Y si nos parece exagerado, es porque no comprendemos el mal que hay en nosotros.
Con respeto e inevitable angustia, con ofuscación desconsolada ante recuerdos de hechos que, por suerte, no vivimos, pero que son un enorme peso para cualquier ser humano sensible; con espanto ante el poder del mal y de la muerte, reflexiono sobre la conmemoración –rememorar ‘con’- del día de la liberación del campo de Auschwitz, hace 75 años, a la cual asisten más de 200 ancianos que, en sus años infantiles, poblaron el horror de ese campo. Evocan crímenes sin comparación posible. Ojalá la vida les haya ahorrado, en su infancia, la comprensión de sus padres gaseados, de multitudes sometidas en hornos a la acción de gases asfixiantes: del horror al interior de esos ‘crisoles’ donde cientos de judíos sufrían la infinita lentitud de segundos atroces… ¿Qué sentimientos albergaban quienes crearon el horror, quienes lo sostuvieron con disciplina ideal, los ejecutores? Seguros, en su demencia, de que hacían bien, he aquí su desgracia: la convicción de que tenían razón.
Hoy, los sobrevivientes piden que no se olvide lo ‘des-vivido’. Y aunque parezca locura, cabe comparar lo sufrido entonces, las vidas malogradas en atroces ceremonias de muerte, con la existencia actual de pueblos mordidos por la corrupción, con el hambre de tantos en las llamadas democracias, con el abuso de los poderosos. ¿Cómo haber robado tanto, cómo haber abusado de su autoridad, tan fácilmente; cómo no haberse conmovido desde el poder que debería ser un panóptico, ámbito desde el cual verlo todo, como quería Foucault y lo aplicaba a una estructura arquitectónica diseñada para cárceles pero, en rigor, fórmula deseable para que el poder se ilumine con una mirada abarcadora: pobreza, desigualdad, minusvalidez evidente de la mayoría sin justicia, alegría ni esperanza. Quizás entonces los poderosos se pondrían en la piel de los desharrapados.
Las ideologías y las mentiras que provocaron el horror de los hornos de gas prevalecen en nuestro tiempo (pensemos en la situación del pueblo palestino, que los sionistas ya olvidaron…) y prevalecen en nuestra patria, con formas menos evidentes, pero no menos criminales.

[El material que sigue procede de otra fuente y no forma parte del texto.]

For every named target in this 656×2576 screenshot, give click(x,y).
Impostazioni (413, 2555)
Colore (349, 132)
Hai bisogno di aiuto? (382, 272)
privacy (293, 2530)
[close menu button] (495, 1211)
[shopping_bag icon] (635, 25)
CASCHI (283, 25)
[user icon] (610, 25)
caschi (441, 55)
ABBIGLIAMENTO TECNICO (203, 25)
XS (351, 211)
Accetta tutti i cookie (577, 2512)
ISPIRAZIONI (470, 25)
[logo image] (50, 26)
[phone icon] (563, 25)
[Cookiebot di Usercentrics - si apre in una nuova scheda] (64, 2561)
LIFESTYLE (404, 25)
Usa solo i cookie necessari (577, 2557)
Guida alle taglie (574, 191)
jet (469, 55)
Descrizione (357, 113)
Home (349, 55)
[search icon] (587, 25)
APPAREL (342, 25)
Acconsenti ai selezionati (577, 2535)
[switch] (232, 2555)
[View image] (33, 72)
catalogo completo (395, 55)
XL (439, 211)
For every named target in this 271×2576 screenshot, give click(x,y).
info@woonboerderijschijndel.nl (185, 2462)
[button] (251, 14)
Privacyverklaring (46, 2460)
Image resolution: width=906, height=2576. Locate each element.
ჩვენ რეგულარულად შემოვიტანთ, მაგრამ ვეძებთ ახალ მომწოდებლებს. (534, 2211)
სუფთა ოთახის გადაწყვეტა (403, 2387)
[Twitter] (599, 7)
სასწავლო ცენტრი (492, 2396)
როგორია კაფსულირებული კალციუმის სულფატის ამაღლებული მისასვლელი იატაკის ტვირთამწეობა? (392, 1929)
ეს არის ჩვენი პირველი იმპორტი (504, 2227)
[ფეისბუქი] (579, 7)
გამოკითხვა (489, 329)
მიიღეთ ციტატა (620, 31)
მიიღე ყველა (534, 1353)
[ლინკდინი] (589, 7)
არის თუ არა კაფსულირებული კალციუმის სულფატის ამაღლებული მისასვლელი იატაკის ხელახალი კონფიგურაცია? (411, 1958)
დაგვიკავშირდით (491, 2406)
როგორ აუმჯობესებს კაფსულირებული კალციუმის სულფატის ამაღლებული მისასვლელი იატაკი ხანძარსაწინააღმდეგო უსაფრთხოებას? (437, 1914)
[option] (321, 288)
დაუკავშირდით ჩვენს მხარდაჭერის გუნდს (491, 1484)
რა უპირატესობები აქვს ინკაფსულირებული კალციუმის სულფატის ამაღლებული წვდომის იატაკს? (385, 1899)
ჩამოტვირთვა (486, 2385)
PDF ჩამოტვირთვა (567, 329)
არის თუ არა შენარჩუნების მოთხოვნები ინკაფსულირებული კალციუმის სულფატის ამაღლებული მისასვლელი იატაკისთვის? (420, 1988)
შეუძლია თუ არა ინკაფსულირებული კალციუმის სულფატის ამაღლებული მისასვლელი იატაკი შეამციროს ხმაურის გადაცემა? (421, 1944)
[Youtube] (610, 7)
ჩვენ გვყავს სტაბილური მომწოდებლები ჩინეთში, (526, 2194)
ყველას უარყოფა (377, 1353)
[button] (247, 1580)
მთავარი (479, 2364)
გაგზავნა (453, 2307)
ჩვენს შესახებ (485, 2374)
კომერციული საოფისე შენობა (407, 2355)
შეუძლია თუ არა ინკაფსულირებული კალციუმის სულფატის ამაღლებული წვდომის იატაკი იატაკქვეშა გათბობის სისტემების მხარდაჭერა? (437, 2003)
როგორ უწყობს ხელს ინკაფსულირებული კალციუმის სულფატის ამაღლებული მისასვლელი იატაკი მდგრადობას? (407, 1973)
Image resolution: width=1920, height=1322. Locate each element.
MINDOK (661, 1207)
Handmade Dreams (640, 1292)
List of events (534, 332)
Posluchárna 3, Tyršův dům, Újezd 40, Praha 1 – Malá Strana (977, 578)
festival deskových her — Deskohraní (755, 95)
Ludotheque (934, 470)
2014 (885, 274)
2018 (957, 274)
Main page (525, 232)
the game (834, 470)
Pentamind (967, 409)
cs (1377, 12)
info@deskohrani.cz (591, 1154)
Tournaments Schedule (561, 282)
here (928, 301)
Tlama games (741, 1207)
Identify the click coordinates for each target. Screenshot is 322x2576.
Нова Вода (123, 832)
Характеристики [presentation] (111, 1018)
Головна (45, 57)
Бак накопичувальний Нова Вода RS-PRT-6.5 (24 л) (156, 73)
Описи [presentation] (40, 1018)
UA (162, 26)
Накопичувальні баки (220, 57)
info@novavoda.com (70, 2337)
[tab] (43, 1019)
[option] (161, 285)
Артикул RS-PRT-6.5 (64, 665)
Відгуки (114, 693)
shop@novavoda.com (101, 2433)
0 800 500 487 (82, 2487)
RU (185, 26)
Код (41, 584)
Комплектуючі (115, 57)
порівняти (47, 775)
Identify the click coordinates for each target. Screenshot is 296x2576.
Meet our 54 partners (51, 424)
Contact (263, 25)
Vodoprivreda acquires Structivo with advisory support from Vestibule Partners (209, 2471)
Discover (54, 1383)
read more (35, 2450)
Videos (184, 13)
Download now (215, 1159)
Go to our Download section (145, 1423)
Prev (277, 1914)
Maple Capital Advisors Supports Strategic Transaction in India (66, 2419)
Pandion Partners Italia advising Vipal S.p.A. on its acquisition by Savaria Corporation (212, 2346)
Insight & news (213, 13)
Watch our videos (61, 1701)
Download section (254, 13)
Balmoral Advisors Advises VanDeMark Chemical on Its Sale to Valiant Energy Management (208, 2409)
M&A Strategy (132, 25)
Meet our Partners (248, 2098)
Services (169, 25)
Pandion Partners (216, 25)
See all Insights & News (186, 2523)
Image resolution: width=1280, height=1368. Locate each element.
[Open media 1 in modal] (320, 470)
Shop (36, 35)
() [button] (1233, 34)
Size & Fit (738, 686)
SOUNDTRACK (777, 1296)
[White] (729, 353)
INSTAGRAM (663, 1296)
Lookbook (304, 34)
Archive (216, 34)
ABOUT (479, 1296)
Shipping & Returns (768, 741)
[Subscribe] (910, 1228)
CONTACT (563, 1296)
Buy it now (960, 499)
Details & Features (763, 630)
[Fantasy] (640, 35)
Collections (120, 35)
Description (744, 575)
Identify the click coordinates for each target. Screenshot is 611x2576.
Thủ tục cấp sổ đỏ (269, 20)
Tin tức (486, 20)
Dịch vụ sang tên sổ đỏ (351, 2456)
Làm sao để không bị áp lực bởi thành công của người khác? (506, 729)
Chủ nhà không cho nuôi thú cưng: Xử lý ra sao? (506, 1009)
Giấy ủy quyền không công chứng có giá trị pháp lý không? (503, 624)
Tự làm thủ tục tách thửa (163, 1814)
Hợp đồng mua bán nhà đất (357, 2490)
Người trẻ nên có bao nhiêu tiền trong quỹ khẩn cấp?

Tomemos conciencia de ellas y denunciemos la ‘democracia’ que tolera el latrocinio de los poderosos; la que promueve y acepta el voto alcanzado por los populistas a base de mentiras y promesas falaces.
La insensibilidad, el olvido que permitió el horror que hoy nos prohibimos olvidar, no son distintos de los que sostienen nuestra indiferencia, de los que nos la muestran como normalidad. ¿Es normal el hambre ante la holgura, el robo ante la miseria, los maestros indiferentes a su misión humanizadora? Todo es olvido, sin campos concentracionarios, pero con caravanas de hondureños; con México, Haití, Trump, Bolsonaro, Correa, la Kirchner…; emigrantes en pateras, sociedades que aíslan y olvidan a los pobres: he aquí nuestros campos.